KOMPUTER TO NIE BIURKO
Prawdopodobnie żadna inna tapeta nie doścignie w liczbie odsłon zdjęcia O’Reara, bo dekadę i kilka Windowsów później stosunek przeciętnego użytkownika do elektronicznej przestrzeni pracy znacznie się zmienił. – Pulpit naszego komputera to przestrzeń prywatna i jako taka pozwala na dość dokładną charakterystykę osobowości jednostki – mówiła kilka lat temu dziennikowi „The Daily Telegraph” psycholog Donna Dawson, niegdyś wykładowczyni akademicka, dziś zajmująca się doradztwem psychologicznym dla biznesu.
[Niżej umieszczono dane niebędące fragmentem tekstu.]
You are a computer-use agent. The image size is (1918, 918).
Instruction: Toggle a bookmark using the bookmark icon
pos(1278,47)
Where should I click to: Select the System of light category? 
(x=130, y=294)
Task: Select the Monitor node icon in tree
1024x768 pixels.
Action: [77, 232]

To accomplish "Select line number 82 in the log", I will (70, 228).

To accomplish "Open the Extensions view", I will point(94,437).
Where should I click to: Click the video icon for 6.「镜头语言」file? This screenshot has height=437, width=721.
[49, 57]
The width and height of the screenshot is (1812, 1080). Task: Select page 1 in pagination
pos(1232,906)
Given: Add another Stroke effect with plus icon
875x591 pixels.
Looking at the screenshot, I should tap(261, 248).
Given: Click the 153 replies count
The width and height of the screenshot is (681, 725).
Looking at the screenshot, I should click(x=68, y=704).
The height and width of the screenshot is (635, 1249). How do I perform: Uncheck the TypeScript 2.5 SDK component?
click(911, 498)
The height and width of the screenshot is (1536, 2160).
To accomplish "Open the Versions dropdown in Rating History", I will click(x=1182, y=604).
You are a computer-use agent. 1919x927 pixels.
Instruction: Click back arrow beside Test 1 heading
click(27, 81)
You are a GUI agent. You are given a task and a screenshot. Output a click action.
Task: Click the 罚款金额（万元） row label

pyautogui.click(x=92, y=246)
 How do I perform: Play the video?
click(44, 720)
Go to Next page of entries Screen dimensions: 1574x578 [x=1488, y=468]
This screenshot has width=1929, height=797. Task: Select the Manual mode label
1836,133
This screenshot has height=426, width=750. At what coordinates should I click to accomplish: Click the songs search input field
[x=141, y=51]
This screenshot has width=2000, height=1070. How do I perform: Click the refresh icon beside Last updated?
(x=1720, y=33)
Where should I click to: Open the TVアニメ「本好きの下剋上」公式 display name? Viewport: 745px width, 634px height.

Ona również znalazła się na liście płac Microsoftu, dla którego przed premiera Windows Vista przygotowała badania na temat personalizacji komputerów przez ich użytkowników. Analizując to, co widziała na ekranach pracowników biurowych, doszła do dość oczywistych wniosków. Zbyt wiele ikon na pulpicie świadczy jej zdaniem o braku zorganizowania, lecz gdy widnieją one uporządkowane w rzędy, sugerują potrzebę kontroli. Kolumny ikon po obu stronach ekranu to znak dążenia do harmonii.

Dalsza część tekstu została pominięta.